** BEGIN DATA LISTING **
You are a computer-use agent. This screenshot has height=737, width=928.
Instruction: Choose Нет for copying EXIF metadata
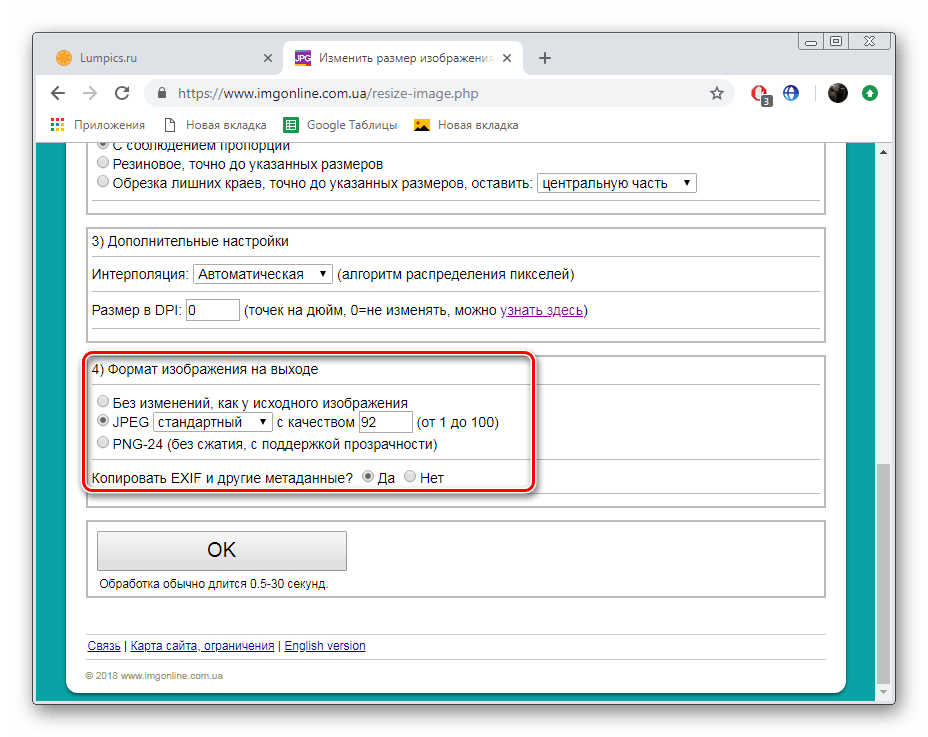pyautogui.click(x=410, y=477)
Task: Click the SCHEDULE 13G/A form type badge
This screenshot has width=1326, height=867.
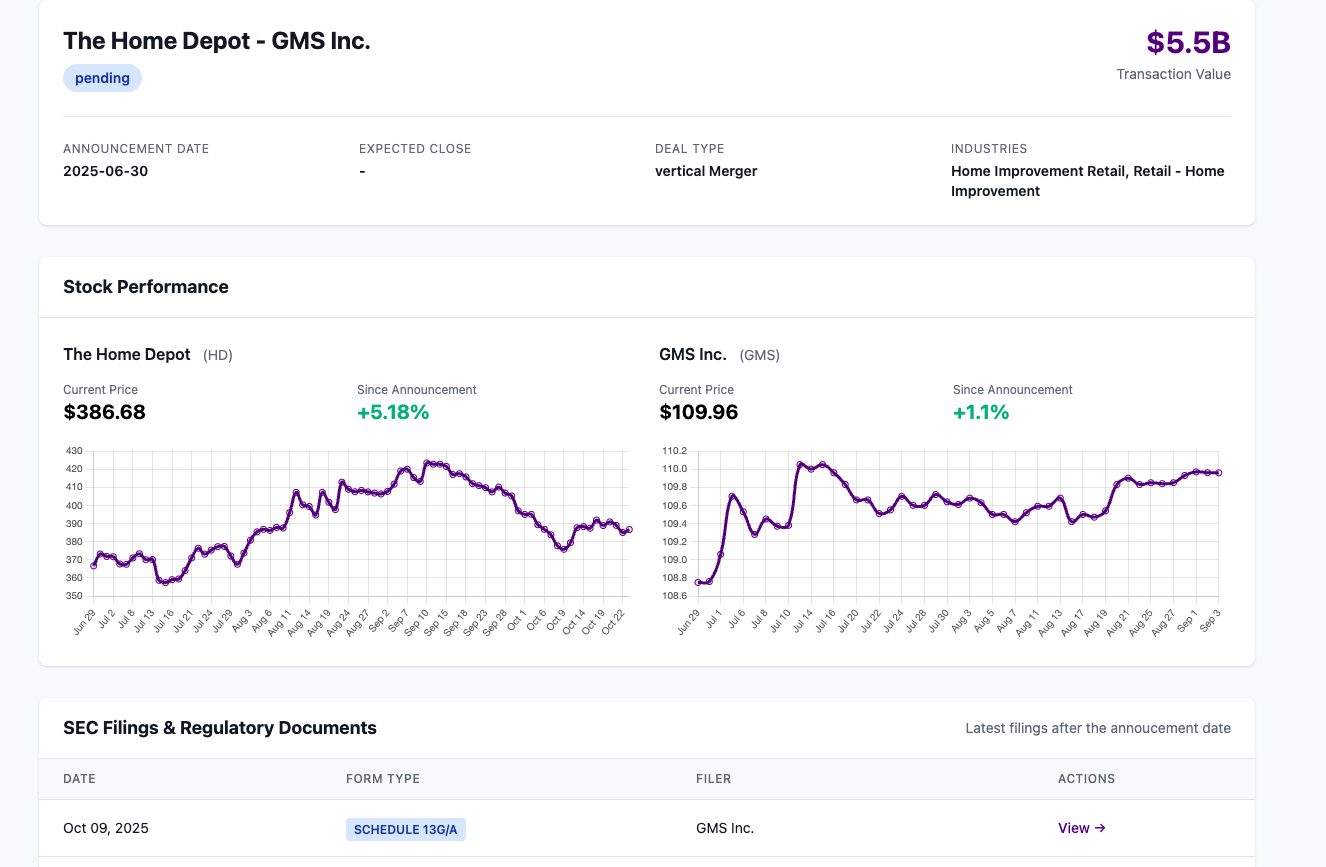Action: pyautogui.click(x=407, y=829)
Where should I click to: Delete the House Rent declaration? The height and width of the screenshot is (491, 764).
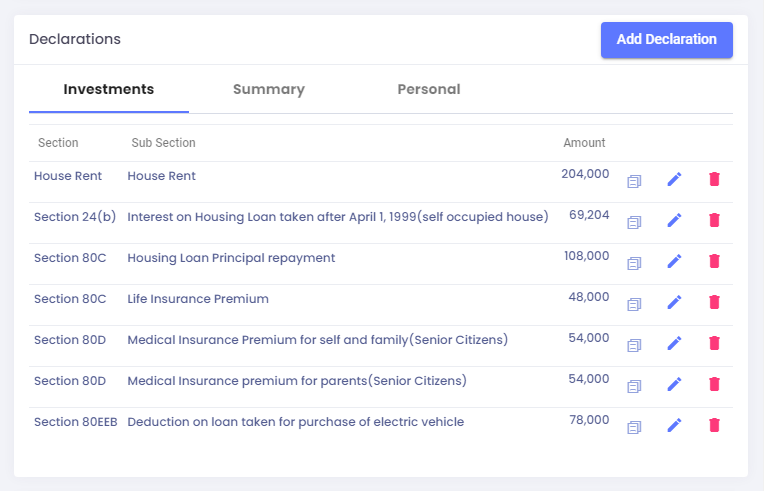coord(714,179)
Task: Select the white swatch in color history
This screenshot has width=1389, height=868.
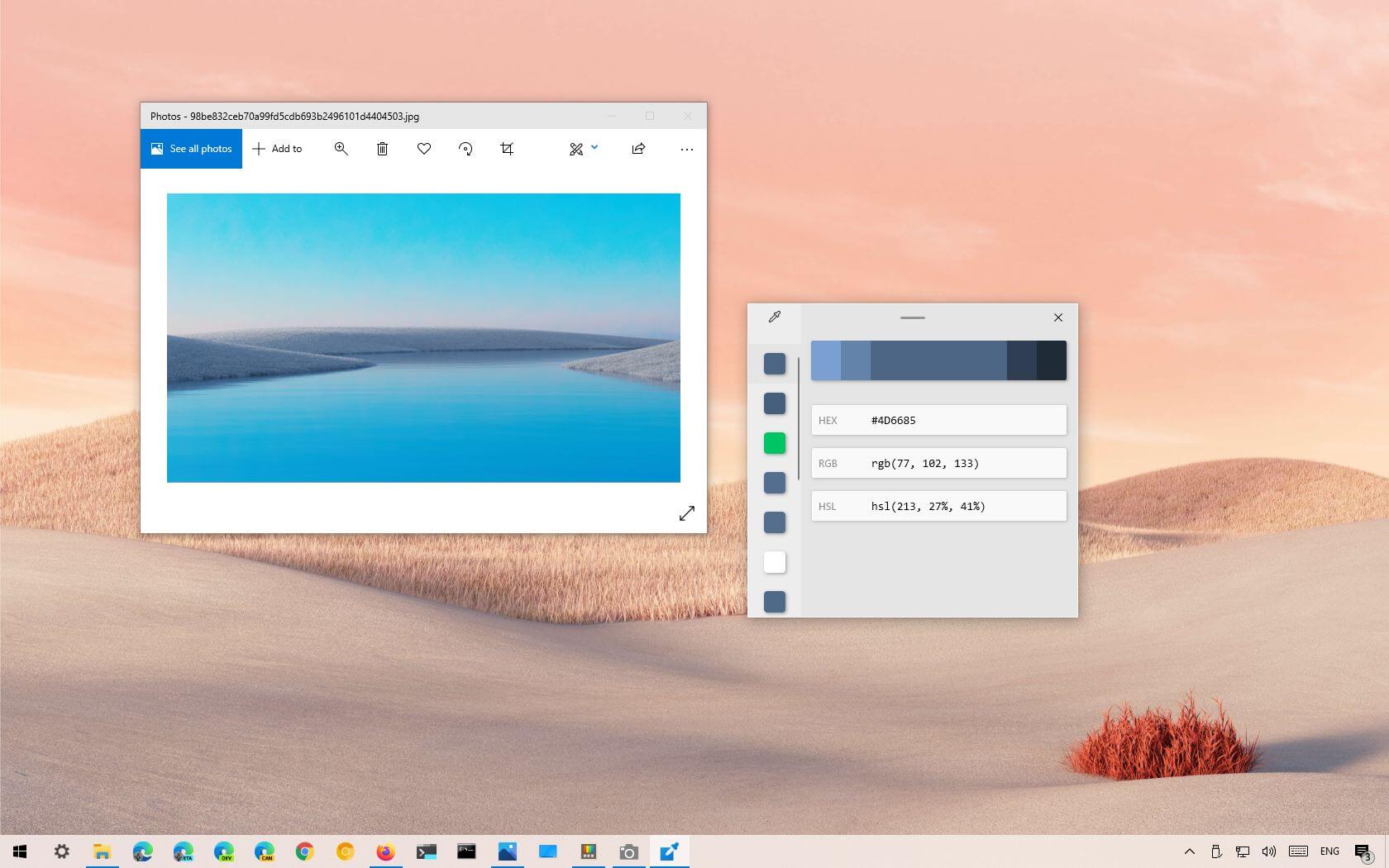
** END DATA LISTING **
▶ REQUIREMENT: Copy each of the rows above word for word, and leave the pictures out.

▶ OUTPUT BELOW:
You are a computer-use agent. This screenshot has height=737, width=928.
Instruction: Choose Нет for copying EXIF metadata
pyautogui.click(x=410, y=477)
Task: Click the SCHEDULE 13G/A form type badge
This screenshot has width=1326, height=867.
Action: pyautogui.click(x=407, y=829)
Where should I click to: Delete the House Rent declaration? The height and width of the screenshot is (491, 764).
coord(714,179)
Task: Select the white swatch in color history
This screenshot has width=1389, height=868.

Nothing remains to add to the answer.